As for the size of the volumes the size should be that which is managablke for your SAN and yourself. It is different for each company and you will find that standardizing on LUN sizes definitley helps to maintain the environment.
One of the great things with VI3 is that you can move any of the files wether it is the config files, snaps or vmdk's to different LUNs so that if there is a performance bottleneck just tweak the environment.
Typically for my customer 512 is the largest VMFS I recommend and it ranges from 200 too 500 depending on my guidelines I wrote above.
Thanks,
Brad
Thanks,
Brad
Can anyone confirm that they have any single ESX (VI3) host with attachments out to both a EMC (prefer DMX) and NetApp storage systems simultaneously. And whether it is iSCSI or FC, if so?
Thanks.
Well, this thread shows how much any single "rule of the SAN" is not valid.
Everyone has different uses and performance issues.
At the shop I'm at now, we have a CX700 with 1.5TB assigned to one of the VMware farms. That's one 999.8GB volume and one 499GB volume. They are expanded within VMware to make one giant volume for the four boxes in the farm. Note that I'm adding more space now because it's full.
We have 80 virtual machines running in this space. Some servers, some workstations, all production. Performance is great.
Unless you're trying to run a file server off of a virtual machine, which I personally wouldn't do, most things aren't all that disk intensive.
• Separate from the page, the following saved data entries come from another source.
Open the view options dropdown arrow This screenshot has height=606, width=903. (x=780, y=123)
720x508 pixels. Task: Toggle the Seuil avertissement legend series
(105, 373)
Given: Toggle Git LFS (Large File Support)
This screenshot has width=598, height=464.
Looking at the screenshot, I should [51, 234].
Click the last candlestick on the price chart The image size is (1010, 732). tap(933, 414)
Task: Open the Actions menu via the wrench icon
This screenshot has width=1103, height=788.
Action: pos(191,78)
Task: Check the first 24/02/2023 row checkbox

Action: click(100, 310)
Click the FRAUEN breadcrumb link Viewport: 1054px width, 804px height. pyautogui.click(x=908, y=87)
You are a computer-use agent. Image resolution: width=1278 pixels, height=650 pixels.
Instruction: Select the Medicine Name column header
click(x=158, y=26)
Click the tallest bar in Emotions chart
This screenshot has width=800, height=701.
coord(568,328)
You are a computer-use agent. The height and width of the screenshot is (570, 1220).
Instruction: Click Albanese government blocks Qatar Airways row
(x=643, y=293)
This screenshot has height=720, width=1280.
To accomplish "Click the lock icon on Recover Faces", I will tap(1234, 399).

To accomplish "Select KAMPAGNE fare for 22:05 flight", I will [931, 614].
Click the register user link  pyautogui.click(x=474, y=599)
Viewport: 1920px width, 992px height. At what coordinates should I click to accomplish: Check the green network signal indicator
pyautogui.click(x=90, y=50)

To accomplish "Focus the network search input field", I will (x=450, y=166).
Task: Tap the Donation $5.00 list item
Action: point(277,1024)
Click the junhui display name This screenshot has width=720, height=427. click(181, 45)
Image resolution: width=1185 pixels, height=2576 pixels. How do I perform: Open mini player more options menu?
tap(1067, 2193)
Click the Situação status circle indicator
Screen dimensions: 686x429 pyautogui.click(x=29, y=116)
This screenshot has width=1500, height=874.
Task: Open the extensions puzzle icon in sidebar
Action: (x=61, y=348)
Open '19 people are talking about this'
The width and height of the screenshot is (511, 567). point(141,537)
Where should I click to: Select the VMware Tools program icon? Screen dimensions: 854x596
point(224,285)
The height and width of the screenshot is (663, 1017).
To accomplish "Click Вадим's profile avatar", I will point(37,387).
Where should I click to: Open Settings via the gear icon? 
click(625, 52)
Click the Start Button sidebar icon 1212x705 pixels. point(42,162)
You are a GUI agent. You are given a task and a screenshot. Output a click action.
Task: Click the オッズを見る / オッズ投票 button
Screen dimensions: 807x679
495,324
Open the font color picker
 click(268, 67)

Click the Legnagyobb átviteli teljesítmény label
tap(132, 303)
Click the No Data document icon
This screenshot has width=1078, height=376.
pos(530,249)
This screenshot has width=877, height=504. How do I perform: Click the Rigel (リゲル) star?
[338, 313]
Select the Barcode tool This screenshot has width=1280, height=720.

Even web servers and web proxies and e-mail servers, as long as they are sized correctly, aren't that heavy on the disk. Most of the VM's we have on there aren't heavy on the disk but tend to need disk space.
We have had zero performance problems.
I couldn't imagine the (admin) overhead of constantly carving out little 100GB LUNS for everything. The way I figure it, moving forward we're using all 300GB FC disks or 500GB ATA disks now, and it just doesn't make sense. The CX700 is real fast, FC disks are real fact, the machines are real fast..
We favour a mix of 500G LUNs and some smaller LUNs along with RDM after understanding what the Apps are doing.. But again rarely are two sites identicle..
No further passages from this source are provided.